LED technology is transforming the way cinematographers can light. Running off batteries and not getting hot are two of their biggest advantages over other sources, making them much more flexible. I tend to avoid keying with them, because even the most expensive brands don’t render skintones as accurately as incandescent sources, but there are many other uses they can be put to. Here are a few of my favourite.
1. Eye-light on overcast day exteriors
If it’s one of those dark days when reflectors just don’t seem to do anything, or you’re under the tree canopy of a forest, an LED panel can give you a bit of fill and eye-light.
2. Background spots on night exteriors
So you’ve spent a while lighting the master shot of your big night exterior scene, and everyone’s ready to shoot. Then you notice that there’s an area in the background of frame which looks dark and empty, and you’d love a bit of extra light in there. Just slap a battery on your LED panel and run over there with it. No need to run power cables!

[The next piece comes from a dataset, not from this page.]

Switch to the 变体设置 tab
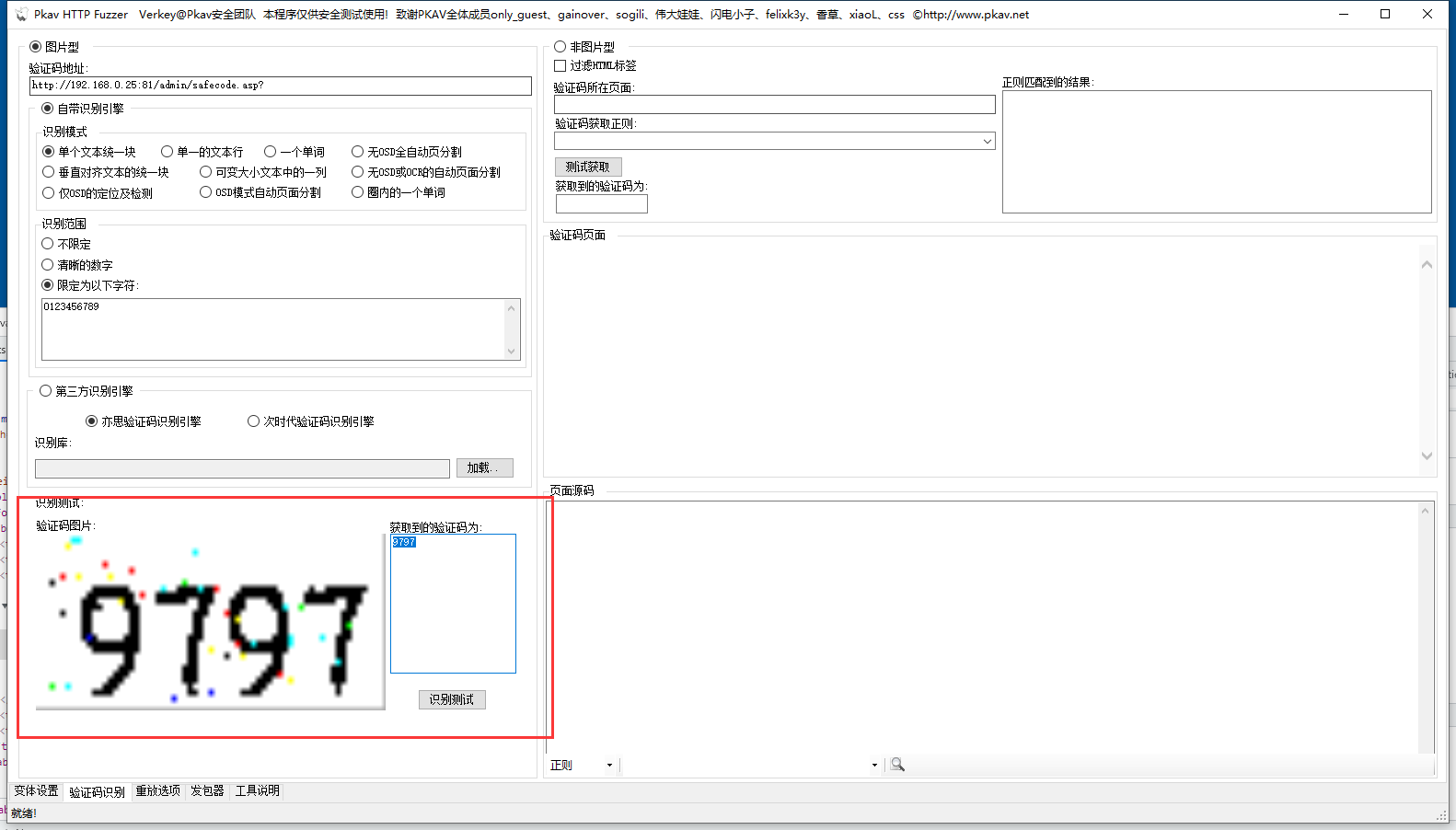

Read my blog post about lighting the above scene.
3. Off-screen TV set
An LED panel makes a good “TV” source because during the take your spark can mess with not only the brightness control but the colour balance as well, to suggest changing images on the screen.
Browse the blog posts about my cinematography on The Gong Fu Connection.
4. Mobile fill
If you’re shooting a long scene with your talent on the move and you need to maintain a little fill when they’re between lamps, an LED panel is easy for your spark to hand bash as they walk with the actors.
Read my blog post about the above scene from Synced.
5. Hidden sources
Because they don’t get hot, and you don’t need power cables to them, it’s easy to hide LED panels behind bits of furniture or set dressing, to give interesting pools of light or punch up practicals.
Read my blog post about lighting the above scene from Ren.
What interesting uses have you found for LED panels?